Problem to work on>
Give back the data below exactly as it was given.

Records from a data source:

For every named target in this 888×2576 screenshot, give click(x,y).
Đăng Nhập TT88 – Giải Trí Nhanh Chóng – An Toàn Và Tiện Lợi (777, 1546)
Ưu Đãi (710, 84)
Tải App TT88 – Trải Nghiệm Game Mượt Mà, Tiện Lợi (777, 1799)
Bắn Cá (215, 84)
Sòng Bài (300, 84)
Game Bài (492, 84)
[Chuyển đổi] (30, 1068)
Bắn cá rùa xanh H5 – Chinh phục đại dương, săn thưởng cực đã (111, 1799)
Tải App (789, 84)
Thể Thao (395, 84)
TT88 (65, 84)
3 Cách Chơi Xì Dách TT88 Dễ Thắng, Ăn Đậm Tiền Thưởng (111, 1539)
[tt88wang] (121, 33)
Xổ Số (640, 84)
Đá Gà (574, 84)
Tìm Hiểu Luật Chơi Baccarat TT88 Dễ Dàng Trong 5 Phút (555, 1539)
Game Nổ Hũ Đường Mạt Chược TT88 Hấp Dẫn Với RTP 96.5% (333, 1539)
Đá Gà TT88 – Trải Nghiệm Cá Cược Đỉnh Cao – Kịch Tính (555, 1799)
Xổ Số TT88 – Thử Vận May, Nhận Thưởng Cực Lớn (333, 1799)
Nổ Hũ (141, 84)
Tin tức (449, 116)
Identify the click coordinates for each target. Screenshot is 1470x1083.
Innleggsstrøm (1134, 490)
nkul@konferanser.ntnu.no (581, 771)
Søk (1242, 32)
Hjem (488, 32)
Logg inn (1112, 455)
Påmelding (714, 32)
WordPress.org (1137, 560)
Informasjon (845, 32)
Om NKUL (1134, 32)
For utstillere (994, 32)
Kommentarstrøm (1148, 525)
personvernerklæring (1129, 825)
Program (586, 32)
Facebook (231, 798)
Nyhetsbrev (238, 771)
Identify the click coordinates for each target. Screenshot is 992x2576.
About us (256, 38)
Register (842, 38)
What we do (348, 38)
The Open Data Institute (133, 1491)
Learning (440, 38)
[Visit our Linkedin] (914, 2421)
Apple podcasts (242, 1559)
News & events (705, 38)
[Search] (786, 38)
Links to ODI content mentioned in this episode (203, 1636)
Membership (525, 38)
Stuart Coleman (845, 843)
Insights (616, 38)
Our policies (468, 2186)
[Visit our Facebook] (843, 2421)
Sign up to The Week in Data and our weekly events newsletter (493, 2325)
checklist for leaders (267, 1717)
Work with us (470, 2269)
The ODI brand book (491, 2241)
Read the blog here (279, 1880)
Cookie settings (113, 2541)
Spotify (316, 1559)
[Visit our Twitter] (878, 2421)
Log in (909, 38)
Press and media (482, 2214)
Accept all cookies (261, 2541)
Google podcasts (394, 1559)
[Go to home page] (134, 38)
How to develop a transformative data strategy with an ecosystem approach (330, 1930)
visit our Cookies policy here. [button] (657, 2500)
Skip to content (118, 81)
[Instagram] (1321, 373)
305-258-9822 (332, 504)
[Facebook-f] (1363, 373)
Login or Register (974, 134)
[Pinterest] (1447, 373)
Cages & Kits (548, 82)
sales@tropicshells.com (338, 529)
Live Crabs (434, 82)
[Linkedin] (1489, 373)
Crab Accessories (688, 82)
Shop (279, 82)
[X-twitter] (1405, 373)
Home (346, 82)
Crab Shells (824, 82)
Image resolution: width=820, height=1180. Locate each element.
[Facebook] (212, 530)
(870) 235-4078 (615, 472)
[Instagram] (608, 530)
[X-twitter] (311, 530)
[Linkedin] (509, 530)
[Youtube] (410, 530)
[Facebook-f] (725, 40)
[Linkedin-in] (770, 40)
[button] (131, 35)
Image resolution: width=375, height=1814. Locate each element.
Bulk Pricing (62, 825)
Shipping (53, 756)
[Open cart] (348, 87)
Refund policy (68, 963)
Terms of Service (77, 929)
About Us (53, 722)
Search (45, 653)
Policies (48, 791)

Expected answer>
For every named target in this 888×2576 screenshot, give click(x,y).
Đăng Nhập TT88 – Giải Trí Nhanh Chóng – An Toàn Và Tiện Lợi (777, 1546)
Ưu Đãi (710, 84)
Tải App TT88 – Trải Nghiệm Game Mượt Mà, Tiện Lợi (777, 1799)
Bắn Cá (215, 84)
Sòng Bài (300, 84)
Game Bài (492, 84)
[Chuyển đổi] (30, 1068)
Bắn cá rùa xanh H5 – Chinh phục đại dương, săn thưởng cực đã (111, 1799)
Tải App (789, 84)
Thể Thao (395, 84)
TT88 (65, 84)
3 Cách Chơi Xì Dách TT88 Dễ Thắng, Ăn Đậm Tiền Thưởng (111, 1539)
[tt88wang] (121, 33)
Xổ Số (640, 84)
Đá Gà (574, 84)
Tìm Hiểu Luật Chơi Baccarat TT88 Dễ Dàng Trong 5 Phút (555, 1539)
Game Nổ Hũ Đường Mạt Chược TT88 Hấp Dẫn Với RTP 96.5% (333, 1539)
Đá Gà TT88 – Trải Nghiệm Cá Cược Đỉnh Cao – Kịch Tính (555, 1799)
Xổ Số TT88 – Thử Vận May, Nhận Thưởng Cực Lớn (333, 1799)
Nổ Hũ (141, 84)
Tin tức (449, 116)
Identify the click coordinates for each target. Screenshot is 1470x1083.
Innleggsstrøm (1134, 490)
nkul@konferanser.ntnu.no (581, 771)
Søk (1242, 32)
Hjem (488, 32)
Logg inn (1112, 455)
Påmelding (714, 32)
WordPress.org (1137, 560)
Informasjon (845, 32)
Om NKUL (1134, 32)
For utstillere (994, 32)
Kommentarstrøm (1148, 525)
personvernerklæring (1129, 825)
Program (586, 32)
Facebook (231, 798)
Nyhetsbrev (238, 771)
Identify the click coordinates for each target. Screenshot is 992x2576.
About us (256, 38)
Register (842, 38)
What we do (348, 38)
The Open Data Institute (133, 1491)
Learning (440, 38)
[Visit our Linkedin] (914, 2421)
Apple podcasts (242, 1559)
News & events (705, 38)
[Search] (786, 38)
Links to ODI content mentioned in this episode (203, 1636)
Membership (525, 38)
Stuart Coleman (845, 843)
Insights (616, 38)
Our policies (468, 2186)
[Visit our Facebook] (843, 2421)
Sign up to The Week in Data and our weekly events newsletter (493, 2325)
checklist for leaders (267, 1717)
Work with us (470, 2269)
The ODI brand book (491, 2241)
Read the blog here (279, 1880)
Cookie settings (113, 2541)
Spotify (316, 1559)
[Visit our Twitter] (878, 2421)
Log in (909, 38)
Press and media (482, 2214)
Accept all cookies (261, 2541)
Google podcasts (394, 1559)
[Go to home page] (134, 38)
How to develop a transformative data strategy with an ecosystem approach (330, 1930)
visit our Cookies policy here. [button] (657, 2500)
Skip to content (118, 81)
[Instagram] (1321, 373)
305-258-9822 (332, 504)
[Facebook-f] (1363, 373)
Login or Register (974, 134)
[Pinterest] (1447, 373)
Cages & Kits (548, 82)
sales@tropicshells.com (338, 529)
Live Crabs (434, 82)
[Linkedin] (1489, 373)
Crab Accessories (688, 82)
Shop (279, 82)
[X-twitter] (1405, 373)
Home (346, 82)
Crab Shells (824, 82)
Image resolution: width=820, height=1180. Locate each element.
[Facebook] (212, 530)
(870) 235-4078 (615, 472)
[Instagram] (608, 530)
[X-twitter] (311, 530)
[Linkedin] (509, 530)
[Youtube] (410, 530)
[Facebook-f] (725, 40)
[Linkedin-in] (770, 40)
[button] (131, 35)
Image resolution: width=375, height=1814. Locate each element.
Bulk Pricing (62, 825)
Shipping (53, 756)
[Open cart] (348, 87)
Refund policy (68, 963)
Terms of Service (77, 929)
About Us (53, 722)
Search (45, 653)
Policies (48, 791)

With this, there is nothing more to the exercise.